Upgrading woody biomass to biocoal using a novel microwave induced plasma technology

Liverpool John Moores University (LJMU) is supporting Stopford Projects Ltd. by researching a novel system for the production of biocoal from wood pellets. The biocoal is formed in a process known as torrefaction by removing water and low energy volatiles from the wood by heating in a low oxygen environment.
This is achieved in a closed reactor. The heat is provided by a gas which has been energised by microwaves to convert it to plasma.
The system will be based on microwave induced plasma torch technology, which LJMU have been developing. LJMU's primary objective in this project will be to investigate the use of different plasma gases to make the torrefaction system as economical as possible, and this may require refinements to the current technology. They will also assess the properties of the plasma produced and the temperatures achieved inside the reactor to maximise its interaction with the wood pellets. The long-term performance of the plasma as part of a continuous industrial process will also be investigated.

This project involves the development of a novel technological method for the production of biocoal by torrefaction. This approach delivers a number of environmental, economic and societal benefits and addresses all three components of the energy trilemma by reducing carbon dioxide (CO2) emissions, improving security of energy supply and reducing energy costs.
Environmental Impact:
Burning wood derived biocoal instead of fossil fuels will reduce overall CO2 emissions because an equivalent amount of CO2 will have been removed from the atmosphere as the wood was produced by the parent tree. Provided that new trees are planted to replace those used, there will be no net change to CO2 levels in the atmosphere. The torrefaction process itself requires energy, but this will be significantly less than the calorific energy of the biocoal, so will only account for a relatively small amount of CO2. If wood is sourced in the UK, then the CO2 associated from importing coal will also be reduced.
Burning fossil fuels not only causes CO2 levels to increase but as around 80% of the coal used in the UK is imported, energy security is also a major concern. Using biocoal derived from UK wood will make the UK less dependent on fossil fuel imports.
As trees can be replaced as part of a sustainable forestry policy, wood can be used to create biocoal as a renewable energy source.
Economic & commercial Impact:
There are a number of direct economic and commercial impacts which could arise from this research project for both the industrial partners and end users of the technology.
The industrial partner (Stopford) will benefit from the research by being able to commercialise the new technology, which will provide financial sustainability for the company and generate an estimated 20 jobs over the next 10 years.

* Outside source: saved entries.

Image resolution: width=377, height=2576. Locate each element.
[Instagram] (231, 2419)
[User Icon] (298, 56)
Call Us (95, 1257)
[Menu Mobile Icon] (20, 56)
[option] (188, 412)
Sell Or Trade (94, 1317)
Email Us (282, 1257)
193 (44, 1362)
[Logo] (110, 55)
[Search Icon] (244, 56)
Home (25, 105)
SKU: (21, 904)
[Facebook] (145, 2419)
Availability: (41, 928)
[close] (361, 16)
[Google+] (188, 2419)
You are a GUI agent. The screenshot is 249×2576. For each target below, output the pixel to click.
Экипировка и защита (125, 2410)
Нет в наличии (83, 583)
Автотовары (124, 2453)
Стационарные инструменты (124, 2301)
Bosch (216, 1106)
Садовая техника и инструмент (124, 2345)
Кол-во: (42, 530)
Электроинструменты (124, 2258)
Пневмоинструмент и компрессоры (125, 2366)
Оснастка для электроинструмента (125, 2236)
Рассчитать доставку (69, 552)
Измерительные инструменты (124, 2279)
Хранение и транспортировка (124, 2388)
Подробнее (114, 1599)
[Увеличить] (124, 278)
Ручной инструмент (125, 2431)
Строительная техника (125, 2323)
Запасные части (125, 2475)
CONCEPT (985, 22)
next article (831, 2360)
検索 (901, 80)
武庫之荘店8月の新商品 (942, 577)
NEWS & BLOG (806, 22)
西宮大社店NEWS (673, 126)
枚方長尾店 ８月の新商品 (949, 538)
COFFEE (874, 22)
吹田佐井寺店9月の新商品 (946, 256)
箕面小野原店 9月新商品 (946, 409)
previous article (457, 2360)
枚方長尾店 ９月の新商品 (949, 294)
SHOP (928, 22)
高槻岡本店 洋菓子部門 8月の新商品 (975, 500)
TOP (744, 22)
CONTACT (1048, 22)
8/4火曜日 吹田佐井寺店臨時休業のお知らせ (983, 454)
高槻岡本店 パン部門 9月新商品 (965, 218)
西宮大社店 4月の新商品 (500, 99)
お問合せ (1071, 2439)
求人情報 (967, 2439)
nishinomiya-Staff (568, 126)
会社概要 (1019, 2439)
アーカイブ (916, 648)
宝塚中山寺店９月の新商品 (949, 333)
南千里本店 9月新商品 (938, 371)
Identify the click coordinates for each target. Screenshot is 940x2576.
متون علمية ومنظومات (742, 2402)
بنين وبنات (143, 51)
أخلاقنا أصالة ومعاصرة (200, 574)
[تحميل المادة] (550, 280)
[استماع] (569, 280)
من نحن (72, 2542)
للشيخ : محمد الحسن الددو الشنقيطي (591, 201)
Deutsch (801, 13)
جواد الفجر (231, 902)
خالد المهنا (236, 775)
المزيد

LJMU is working alongside Stopford to develop the technology so are therefore embedded within the research process.
The end users of this technology will include global corporations such as Unilever, who rely on vast amounts of energy for their manufacturing and production processes across the world. The development of this approach will provide a cheaper and more sustainable means for generating energy which is derived from a renewable energy source. This will allow organisations to reduce their reliance on fossil fuels without having a detrimental impact on production, and will assist with compliance of regulations on carbon emissions and reduce the carbon footprint of the organisation globally.
Unilever are an industrial partner within the project and will be a key contributor in the project meetings held throughout the research process. Other global corporations including those involved in coal burning power generation will also be engaged throughout the process in industrial seminars and demonstrations of the technology.
Societal Impact:
The technology developed in this research process is also expected to have a future long term impact on domestic energy use, by providing a stable and cost effective renewable energy source which is not reliant on fossil fuels. As fossil fuel reserves are depleted, the base cost increases which will drive up energy prices. Sustainable forests can be grown within the UK so there are reduced costs of transporting coal and fossil fuel from other countries outside of the UK.